It has been a few years since road.cc last tested an Obrea, but we’ve just got our hands on this £2,999 Orca B M10 with a brand new Shimano Ultegra Di2 11-speed groupset for testing.

Hailing from the Basque country, Orbea are famous for their orange bikes that ensured the now defunct Euskaltel-Euskadi stood out in the pro peloton, in only a way an orange bike can. Not only did their bikes stand out from the crowd due to the orange paint, but because of the clear investment in research and design and latest carbon frame manufacturing the Orca demonstrated. The model has been with us for ten years, and has constantly evolved in that time.

The Orca B M10 we have here closely resembles the redesigned Orca that debuted at the Tour de France, but there are subtle and important differences. Orbea split the Orca range, which numbers 15 bikes in total, into two halves with the top-end M-range made using Performance carbon, and the Bronze range using an Evolution carbon, a blend of intermediate modulus fibres compared to the high modulus carbon used in the top models.  

Offering a good spread of prices, the Bronze range starts at £1,349. This model, which tops the range, costs £2,999 with an Ultegra Di2 11-speed groupset. There are another seven models above this bike, all of which use the latest Orca frameset boasting even more integration, aero features and posher carbon fibre, topping out at £8,699.

There are many similarities to the top-end Orca though, but look closer and subtle differences become apparent. The most obvious difference to the model we’re testing are details like the integrated seat clamp, carbon dropouts, cable routing and different tube profiles to improve aerodynamics. This model certainly doesn't look second best in any way.

While they don’t label the Orca as an aero bike, Orbea call the shape of the main tubes AIZoneE (aerodynamics investigation zone). This is their name for a frame that reduces aerodynamic drag while maintaining a high level of stiffness. The head tube is pretty narrow, pinched in at the middle, the down tube is aero shaped with a pointed trailing edge giving way to a cut tail at the water bottle mount, and the seat tube is slightly ovalised with a hint of a cutaway close to the rear wheel.

Orbea recognise that as important as aerodynamics and stiffness are in a frame, comfort is also an important factor.

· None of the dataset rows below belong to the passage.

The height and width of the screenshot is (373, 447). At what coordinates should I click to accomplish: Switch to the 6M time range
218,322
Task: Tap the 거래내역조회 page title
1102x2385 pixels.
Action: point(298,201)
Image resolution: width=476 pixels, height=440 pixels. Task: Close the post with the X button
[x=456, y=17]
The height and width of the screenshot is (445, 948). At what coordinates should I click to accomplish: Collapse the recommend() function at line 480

Especially for the likely customers of these entry and mid-range bikes. To achieve that the frame and fork have dramatically kinked shapes that Orbea says dampens the vibrations from riding along bumpy rough roads by absorbing the compressive forces. The kinked shapes are something of an Orbea trademark, and you see it in across their range of bikes.

The frame is compatible with mechanical and electronic groupsets, and with a Di2 groupset installed the wires are very neatly routed inside the frame. The rear brake cable is also routed internally. There’s other rapidly becoming standard features such as a tapered head tube and press-fit bottom bracket.

As mentioned, the bike is fitted with Shimano’s latest Ultegra Di2 groupset, which follows Dura-Ace with the upgrade to 11 sprockets on the cassette. It’s the first time bike we’ve managed to get our mitts on the new groupset so I'm looking forward to seeing how it performs - I’ll be bringing you a separate review on the groupset once we’ve logged the necessary miles. The bike pairs a compact 50/34 chainset with an 11-28 cassette.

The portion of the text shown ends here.